State Senate passes COVID relief bill to help companies, workers

Jon Chesto | Boston Globe | March 18, 2021

The state Senate passed its version of a multipronged COVID-19 relief bill on Thursday, with plans to get legislation on Governor Charlie Baker’s desk within the next week.

If signed into law, the legislation would freeze unemployment insurance rates to prevent a 60 percent increase from hitting employers, and ensure that thousands of affected small businesses would not need to pay taxes on loans from the federal Paycheck Protection Program that were forgiven last year.

The bill also includes key worker protections: guaranteed emergency paid leave of up to five days for COVID-19 reasons, including for a quarantine or to care for a family member, and tax relief for low-income workers who received unemployment benefits.

On Thursday, the Senate added an important provision: an extension of the primary state tax-filing deadline from April 15 to May 17, to keep Massachusetts in accord with the new federal deadline.

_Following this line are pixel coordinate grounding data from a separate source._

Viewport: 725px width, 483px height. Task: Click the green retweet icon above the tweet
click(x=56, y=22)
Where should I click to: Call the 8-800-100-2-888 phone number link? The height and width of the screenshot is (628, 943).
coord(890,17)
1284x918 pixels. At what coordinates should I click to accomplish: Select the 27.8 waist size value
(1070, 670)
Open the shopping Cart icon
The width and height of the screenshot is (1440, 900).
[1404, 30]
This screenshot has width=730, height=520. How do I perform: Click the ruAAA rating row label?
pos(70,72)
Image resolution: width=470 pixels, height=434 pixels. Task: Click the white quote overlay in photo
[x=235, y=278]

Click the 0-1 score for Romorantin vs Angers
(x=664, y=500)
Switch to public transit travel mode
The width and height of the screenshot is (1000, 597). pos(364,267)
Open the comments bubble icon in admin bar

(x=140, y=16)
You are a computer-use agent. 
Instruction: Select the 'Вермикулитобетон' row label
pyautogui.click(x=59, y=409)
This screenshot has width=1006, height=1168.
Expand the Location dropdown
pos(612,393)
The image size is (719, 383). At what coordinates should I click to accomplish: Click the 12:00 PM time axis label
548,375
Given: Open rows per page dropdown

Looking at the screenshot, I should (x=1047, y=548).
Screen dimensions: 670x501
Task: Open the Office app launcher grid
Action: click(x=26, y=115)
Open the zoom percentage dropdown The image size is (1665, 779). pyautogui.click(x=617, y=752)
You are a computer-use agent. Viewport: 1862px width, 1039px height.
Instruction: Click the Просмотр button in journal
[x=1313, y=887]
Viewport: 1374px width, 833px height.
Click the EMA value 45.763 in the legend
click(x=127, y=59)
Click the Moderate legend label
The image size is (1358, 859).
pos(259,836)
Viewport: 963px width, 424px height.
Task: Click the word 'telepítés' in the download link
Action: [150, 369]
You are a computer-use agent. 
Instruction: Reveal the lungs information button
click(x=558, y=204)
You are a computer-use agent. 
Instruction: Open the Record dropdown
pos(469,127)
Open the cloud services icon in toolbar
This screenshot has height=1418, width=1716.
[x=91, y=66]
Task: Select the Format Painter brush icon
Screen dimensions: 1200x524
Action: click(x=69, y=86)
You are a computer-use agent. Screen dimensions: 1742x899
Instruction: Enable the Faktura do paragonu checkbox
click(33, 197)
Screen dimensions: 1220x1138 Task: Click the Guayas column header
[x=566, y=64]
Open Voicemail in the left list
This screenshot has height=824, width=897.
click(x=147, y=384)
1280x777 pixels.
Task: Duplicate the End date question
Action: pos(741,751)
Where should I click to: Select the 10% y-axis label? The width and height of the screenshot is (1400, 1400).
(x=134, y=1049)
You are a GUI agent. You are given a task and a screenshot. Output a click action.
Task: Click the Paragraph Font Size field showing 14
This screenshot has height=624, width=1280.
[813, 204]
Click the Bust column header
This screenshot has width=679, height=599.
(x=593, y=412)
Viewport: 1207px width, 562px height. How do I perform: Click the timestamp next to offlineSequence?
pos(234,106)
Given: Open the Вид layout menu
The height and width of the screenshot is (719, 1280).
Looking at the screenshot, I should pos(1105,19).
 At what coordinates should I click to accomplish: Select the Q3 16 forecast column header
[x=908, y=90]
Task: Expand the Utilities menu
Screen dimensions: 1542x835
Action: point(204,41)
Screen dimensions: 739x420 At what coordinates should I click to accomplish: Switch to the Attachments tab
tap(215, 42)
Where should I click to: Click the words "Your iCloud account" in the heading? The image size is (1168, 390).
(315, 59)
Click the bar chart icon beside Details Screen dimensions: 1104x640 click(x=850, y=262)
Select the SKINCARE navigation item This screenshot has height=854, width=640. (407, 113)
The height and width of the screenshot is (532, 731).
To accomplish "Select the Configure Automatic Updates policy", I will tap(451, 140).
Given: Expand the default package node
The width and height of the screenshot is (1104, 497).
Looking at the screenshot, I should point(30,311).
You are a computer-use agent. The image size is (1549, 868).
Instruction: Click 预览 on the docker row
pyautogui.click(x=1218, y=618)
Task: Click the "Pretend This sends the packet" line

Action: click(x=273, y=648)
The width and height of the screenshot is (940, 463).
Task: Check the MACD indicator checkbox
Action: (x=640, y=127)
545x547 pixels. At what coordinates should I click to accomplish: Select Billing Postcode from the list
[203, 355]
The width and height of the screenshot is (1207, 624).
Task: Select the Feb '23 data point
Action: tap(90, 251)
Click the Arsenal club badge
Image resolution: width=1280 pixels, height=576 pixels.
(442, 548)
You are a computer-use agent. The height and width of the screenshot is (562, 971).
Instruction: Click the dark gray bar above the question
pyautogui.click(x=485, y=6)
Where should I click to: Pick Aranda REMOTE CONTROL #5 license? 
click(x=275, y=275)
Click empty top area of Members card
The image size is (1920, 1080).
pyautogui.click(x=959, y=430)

Senator Diana DiZoglio attempted to add amendments to help restaurants by extending a 15 percent rate cap on third-party delivery fees and permission to sell “cocktails to go.” The Legislature previously adopted such restaurant relief measures, temporarily the pandemic. DiZoglio argued to extend the cocktails-to-go provision for two years and to make the delivery rate cap permanent, but a majority voted against her amendments.

The Senate’s COVID-19 relief bill is similar to one passed by the House of Representatives last week. Previously, both branches’ leaders reached a deal on the legislation’s broad outlines. But there are still differences to be resolved. For example, the House caps the amount of unemployment tax relief to be doled out to low-income workers at $30 million for 2020 taxes, while a spokesman said the Senate version could cost up to $126 million.

Senate President Karen Spilka said she is optimistic the differences could be ironed out quickly, and that Baker would get the bill by the end of next week. The Department of Unemployment Assistance typically sends out bills for unemployment insurance premiums by the end of March.

The state’s new paid medical leave program, which took effect Jan. 1, doesn’t cover a worker’s first week off the job. Spilka said it was crucial to create an “emergency leave” program to address that gap for people affected by COVID-19. The bill sets aside $75 million for COVID-19 leave, to be paid for with either federal relief money or state funds, or a mix, she said.

“We needed to figure out a way to give emergency paid sick leave to employees, especially our front-line workers, our essential workers,” Spilka said. “Just like they have helped us out in the last year, we should be helping them out.”

Senator Eric Lesser has been pushing for PPP tax relief. Congress has already decided that loans-turned-to-grants would not be subject to federal taxes. Because of a quirk in state law, that policy carries through on the state side for businesses set up as corporations for tax purposes, but not for those that are set up as “pass-through entities” in which profits are taxed on the individual owners’ personal returns. Lesser was glad to see the PPP issue addressed in a broader bill.

“The combination really does make this aid package unique among states in the country,” Lesser said. “We need to help our small businesses, but we also need to help the lower-wage workers who, by far, have been hardest hit from the COVID layoffs.”

Business groups didn’t seem worried that the differences between the House and Senate would derail the bill, or prevent it from becoming law in time to avoid a huge unemployment insurance increase in the next two weeks.

“Both the House and the Senate have recognized how important this bill is to businesses and workers, and I’m sure they will get it done,” said Carolyn Ryan, a senior vice president at the Greater Boston Chamber of Commerce.

Jon Hurst, head of the Retailers Association of Massachusetts, said he welcomed the unemployment insurance rate relief. But he worries that employers will still be on the hook for replenishing the state’s unemployment fund. The bill authorizes the state government to borrow as much as $7 billion for this purpose, but those bonds would eventually be paid back with assessments on employers.

“This doesn’t close the books on UI,” Hurst said. “We still have a tremendous UI problem that is not of the employer community’s doing. That debt needs to be covered.”